Starting at the line that contains "Viewport: 475px width, 487px height.", set down each line exactly until the records end, keeping both ends and adding nothing.

━━ Available data ━━

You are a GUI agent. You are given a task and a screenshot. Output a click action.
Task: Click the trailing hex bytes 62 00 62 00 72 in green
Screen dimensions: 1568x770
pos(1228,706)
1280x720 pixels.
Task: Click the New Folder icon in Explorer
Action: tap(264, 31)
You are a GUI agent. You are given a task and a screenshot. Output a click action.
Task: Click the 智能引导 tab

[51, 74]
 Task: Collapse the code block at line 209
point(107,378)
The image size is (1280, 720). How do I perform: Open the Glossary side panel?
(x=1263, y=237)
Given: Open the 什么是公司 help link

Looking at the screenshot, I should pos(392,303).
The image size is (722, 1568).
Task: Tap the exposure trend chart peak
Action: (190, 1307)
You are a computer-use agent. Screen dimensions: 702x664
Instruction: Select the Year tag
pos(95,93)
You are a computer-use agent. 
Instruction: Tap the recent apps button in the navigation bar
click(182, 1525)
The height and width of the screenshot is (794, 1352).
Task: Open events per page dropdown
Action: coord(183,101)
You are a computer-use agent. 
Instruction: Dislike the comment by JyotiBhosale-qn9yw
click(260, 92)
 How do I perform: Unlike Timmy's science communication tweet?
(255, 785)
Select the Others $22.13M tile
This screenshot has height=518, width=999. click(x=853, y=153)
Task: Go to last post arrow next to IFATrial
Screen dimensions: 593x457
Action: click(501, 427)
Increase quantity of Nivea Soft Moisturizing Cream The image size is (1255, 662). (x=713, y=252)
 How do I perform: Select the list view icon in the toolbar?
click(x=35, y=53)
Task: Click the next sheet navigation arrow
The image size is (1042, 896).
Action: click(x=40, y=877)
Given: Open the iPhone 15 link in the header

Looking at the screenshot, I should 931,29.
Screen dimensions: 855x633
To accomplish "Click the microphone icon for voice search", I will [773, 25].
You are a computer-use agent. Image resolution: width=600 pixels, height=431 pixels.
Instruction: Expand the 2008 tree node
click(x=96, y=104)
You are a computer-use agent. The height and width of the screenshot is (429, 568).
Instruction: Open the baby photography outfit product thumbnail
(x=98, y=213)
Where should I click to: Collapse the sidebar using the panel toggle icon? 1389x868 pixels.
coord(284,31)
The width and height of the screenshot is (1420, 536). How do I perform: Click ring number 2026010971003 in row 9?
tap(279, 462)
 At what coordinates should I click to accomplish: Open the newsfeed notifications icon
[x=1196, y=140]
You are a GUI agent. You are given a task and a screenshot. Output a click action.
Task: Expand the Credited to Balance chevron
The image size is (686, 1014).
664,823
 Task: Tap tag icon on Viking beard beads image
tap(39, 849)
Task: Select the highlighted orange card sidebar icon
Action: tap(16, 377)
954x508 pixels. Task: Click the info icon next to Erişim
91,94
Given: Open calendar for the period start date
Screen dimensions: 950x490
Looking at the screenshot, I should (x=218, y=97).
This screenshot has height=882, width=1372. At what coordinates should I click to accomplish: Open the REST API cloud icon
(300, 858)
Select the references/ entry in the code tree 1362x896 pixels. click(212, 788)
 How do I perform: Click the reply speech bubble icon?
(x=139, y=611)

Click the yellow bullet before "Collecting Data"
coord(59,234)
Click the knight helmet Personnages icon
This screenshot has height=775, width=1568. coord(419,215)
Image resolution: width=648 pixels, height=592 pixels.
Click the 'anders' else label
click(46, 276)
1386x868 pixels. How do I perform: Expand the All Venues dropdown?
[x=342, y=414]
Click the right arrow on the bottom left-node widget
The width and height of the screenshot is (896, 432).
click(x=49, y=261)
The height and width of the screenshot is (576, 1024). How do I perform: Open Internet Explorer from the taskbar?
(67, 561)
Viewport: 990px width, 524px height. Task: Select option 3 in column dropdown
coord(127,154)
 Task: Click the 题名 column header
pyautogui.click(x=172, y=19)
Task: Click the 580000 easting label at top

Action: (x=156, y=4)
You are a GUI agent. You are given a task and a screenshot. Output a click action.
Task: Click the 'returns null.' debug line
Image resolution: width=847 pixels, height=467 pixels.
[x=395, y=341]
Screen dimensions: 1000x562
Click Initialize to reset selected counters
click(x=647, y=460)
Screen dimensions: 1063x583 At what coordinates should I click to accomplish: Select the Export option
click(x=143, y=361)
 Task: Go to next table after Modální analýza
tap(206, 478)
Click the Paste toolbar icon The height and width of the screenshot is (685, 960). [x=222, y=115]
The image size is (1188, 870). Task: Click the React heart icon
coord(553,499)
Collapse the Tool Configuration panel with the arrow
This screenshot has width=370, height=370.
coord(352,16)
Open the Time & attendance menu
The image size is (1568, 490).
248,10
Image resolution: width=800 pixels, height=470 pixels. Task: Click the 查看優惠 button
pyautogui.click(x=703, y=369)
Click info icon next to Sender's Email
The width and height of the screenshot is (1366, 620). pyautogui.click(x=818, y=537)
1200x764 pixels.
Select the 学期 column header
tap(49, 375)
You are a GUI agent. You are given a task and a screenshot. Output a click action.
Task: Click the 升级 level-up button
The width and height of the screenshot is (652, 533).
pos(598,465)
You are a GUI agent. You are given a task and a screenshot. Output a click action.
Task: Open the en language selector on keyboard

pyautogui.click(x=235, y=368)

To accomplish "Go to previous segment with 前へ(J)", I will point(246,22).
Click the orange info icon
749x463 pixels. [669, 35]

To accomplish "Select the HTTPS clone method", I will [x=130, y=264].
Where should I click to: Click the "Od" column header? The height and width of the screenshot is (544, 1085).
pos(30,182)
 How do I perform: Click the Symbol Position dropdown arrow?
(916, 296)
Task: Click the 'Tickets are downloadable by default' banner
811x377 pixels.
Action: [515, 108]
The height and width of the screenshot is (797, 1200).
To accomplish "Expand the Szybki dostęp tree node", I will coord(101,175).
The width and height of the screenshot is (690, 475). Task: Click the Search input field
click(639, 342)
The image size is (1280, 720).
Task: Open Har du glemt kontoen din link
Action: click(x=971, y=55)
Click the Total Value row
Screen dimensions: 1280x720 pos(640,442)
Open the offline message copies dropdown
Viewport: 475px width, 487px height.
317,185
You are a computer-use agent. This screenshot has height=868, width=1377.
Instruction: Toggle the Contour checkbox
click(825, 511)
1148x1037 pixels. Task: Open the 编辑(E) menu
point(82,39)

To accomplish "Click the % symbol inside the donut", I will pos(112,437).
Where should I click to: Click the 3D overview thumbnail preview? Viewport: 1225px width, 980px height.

━━━

## Task result
Viewport: 475px width, 487px height.
317,185
You are a computer-use agent. This screenshot has height=868, width=1377.
Instruction: Toggle the Contour checkbox
click(825, 511)
1148x1037 pixels. Task: Open the 编辑(E) menu
point(82,39)

To accomplish "Click the % symbol inside the donut", I will pos(112,437).
Where should I click to: Click the 3D overview thumbnail preview? Viewport: 1225px width, 980px height.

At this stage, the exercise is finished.